EX-10.5 7 y36958a1exv10w5.htm EX-10.5: SPONSOR'S CO-INVESTMENT UNITS SUBSCRIPTION AGREEMENT EX-10.5
 

Exhibit 10.5
SPONSOR’S CO-INVESTMENT UNITS SUBSCRIPTION AGREEMENT
To the Board of Directors of
Global Consumer Acquisition Corp.:
     The undersigned hereby subscribes for and agrees to purchase 2,500,000 co-investment units (“Committed Co-Investment Units”) of Global Consumer Acquisition Corp. (the “Corporation”) at $10.00 per unit, consisting of 2,500,000 shares of the Corporation’s Common Stock (the “Committed Co-Investment Common Stock”) and 2,500,000 warrants, each to purchase one share of the Corporation’s Common Stock (the “Committed Co-Investment Warrants”) at $7.50 per share, for an aggregate purchase price of TWENTY-FIVE MILLION DOLLARS ($25,000,000) (the “Committed Co-Investment Unit Purchase Price”).
     At any time prior to the consummation of the Business Combination (as defined below), the undersigned shall have the option (the “Option”), in its sole discretion, to purchase up to an additional 2,500,000 co-investment units (the “Option Co-Investment Units” and, together with the Committed Co-Investment Units, the “Co-Investment Units”) at $10.00 per unit, consisting of 2,500,000 shares of the Corporation’s Common Stock (the “Option Co-Investment Common Stock” and, together with the Committed Co-Investment Common Stock, the “Co-Investment Common Stock”) and 2,500,000 warrants, each to purchase one share of the Corporation’s Common Stock (the “Option Co-Investment Warrants” and, together with the Committed Co-Investment Warrants, the “Co-Investment Warrants”) at $7.50 per share, for an aggregate purchase price of up to TWENTY-FIVE MILLION DOLLARS ($25,000,000) (the “Option Co-Investment Unit Purchase Price”).
     The payment and issuance of the Co-Investment Units shall occur immediately prior to the consummation of the Corporation’s initial acquisition of one or more assets or operating businesses with a transaction value of at least 80% of our net assets held in trust (net of taxes and amounts disbursed for working capital purposes and excluding the amount held in the trust account representing a portion of the underwriters’ discount) at the time of the acquisition through a merger, capital stock exchange, asset or stock acquisition, exchangeable share transaction, joint venture or other similar business combination, pursuant to which we will require that a majority of the shares of common stock of the Corporation voted by the public stockholders are voted in favor of the acquisition and less than 30% of the public stockholders both exercise their conversion rights and vote against the proposed acquisition (the “Business Combination”).
     Immediately prior to the consummation of a Business Combination, the undersigned shall deliver the Committed Co-Investment Unit Purchase Price and Option Co-Investment Unit Purchase Price, if applicable, to the Corporation.
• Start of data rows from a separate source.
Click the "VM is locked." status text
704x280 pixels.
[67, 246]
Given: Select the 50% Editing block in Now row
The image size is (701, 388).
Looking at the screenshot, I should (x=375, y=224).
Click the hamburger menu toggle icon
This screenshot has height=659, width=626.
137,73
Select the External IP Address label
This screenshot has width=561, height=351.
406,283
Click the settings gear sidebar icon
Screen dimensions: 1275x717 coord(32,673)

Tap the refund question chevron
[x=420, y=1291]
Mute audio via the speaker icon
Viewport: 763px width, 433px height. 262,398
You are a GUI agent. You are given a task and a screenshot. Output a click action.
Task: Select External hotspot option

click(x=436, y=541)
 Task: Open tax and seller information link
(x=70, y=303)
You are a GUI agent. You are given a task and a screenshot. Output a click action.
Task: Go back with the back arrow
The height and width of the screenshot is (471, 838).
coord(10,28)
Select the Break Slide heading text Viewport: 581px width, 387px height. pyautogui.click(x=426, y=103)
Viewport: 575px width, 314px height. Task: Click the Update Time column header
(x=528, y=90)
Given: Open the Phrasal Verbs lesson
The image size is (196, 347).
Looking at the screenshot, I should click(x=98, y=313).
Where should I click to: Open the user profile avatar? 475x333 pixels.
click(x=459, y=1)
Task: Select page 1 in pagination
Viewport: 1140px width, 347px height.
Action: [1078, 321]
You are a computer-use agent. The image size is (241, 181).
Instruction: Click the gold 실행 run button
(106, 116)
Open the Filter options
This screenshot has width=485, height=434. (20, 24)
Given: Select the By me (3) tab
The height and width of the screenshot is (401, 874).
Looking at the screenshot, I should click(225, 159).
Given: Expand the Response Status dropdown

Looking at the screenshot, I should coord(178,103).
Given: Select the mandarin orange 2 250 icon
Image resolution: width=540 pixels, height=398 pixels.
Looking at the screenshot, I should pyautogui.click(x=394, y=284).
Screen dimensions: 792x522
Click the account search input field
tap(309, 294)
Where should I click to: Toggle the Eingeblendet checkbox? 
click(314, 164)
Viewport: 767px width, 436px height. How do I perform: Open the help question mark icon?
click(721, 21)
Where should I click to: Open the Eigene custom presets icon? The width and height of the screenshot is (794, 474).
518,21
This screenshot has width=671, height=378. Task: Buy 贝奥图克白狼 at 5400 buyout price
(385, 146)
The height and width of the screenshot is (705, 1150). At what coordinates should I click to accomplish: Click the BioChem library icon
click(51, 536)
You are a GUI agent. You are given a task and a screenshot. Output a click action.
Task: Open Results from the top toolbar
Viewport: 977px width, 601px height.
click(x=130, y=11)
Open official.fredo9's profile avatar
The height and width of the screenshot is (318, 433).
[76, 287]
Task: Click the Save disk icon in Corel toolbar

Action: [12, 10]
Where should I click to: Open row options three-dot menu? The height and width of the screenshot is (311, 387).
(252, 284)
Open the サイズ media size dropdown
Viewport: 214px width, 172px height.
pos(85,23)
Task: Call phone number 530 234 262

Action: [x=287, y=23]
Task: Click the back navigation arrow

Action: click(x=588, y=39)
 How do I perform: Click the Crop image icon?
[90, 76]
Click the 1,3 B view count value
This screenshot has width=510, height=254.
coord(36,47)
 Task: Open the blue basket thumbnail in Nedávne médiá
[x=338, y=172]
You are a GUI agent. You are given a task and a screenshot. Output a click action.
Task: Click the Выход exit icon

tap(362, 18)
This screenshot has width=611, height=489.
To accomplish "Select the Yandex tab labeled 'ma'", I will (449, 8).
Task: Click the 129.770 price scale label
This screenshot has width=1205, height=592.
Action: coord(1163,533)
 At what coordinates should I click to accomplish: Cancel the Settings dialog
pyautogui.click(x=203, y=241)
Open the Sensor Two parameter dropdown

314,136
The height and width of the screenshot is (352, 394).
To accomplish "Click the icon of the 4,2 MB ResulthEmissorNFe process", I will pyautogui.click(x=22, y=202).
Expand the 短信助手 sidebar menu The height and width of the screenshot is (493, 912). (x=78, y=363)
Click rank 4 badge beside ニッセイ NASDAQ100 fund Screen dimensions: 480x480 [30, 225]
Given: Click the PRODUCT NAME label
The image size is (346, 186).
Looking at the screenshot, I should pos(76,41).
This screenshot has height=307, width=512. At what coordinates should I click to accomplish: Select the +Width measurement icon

In the event that the Company fails to (i) consummate it is initial public offering (“IPO”) within one (1) year from the date hereof or (ii) consummate a Business Combination within 24 months from the consummation of its IPO, the

 


 

undersigned’s obligation to purchase the Co-Investment Units shall be null and void and of no further force and effect.
     The undersigned represents and warrants that it has been advised that the Co-Investment Units (including the Co-Investment Common Stock, Co-Investment Warrants and underlying shares of common stock) have not been registered under the Securities Act; that it is acquiring each of the Co-Investment Units (including the Co-Investment Common Stock, Co-Investment Warrants and underlying shares of common stock) for its account for investment purposes only; that it has no present intention of selling or otherwise disposing of any of the Co-Investment Units (including the Co-Investment Common Stock, Co-Investment Warrants and underlying shares of common stock) in violation of the securities laws of the United States; that it is an “accredited investor” as defined by Rule 501 of Regulation D promulgated under the Securities Act of 1933, as amended; and that it is familiar with the proposed business, management, financial condition and affairs of the Corporation.
     This Agreement shall be governed by and construed in accordance with the laws of the State of New York without regard to the principles of conflicts of law thereof.
     This Agreement constitutes the entire agreement between the parties with respect to the subject matter hereof and supersedes and merges all prior agreements or understandings, whether written or oral. This Agreement may not be amended, modified or revoked, in whole or in part, except by an agreement in writing signed by each of the parties hereto.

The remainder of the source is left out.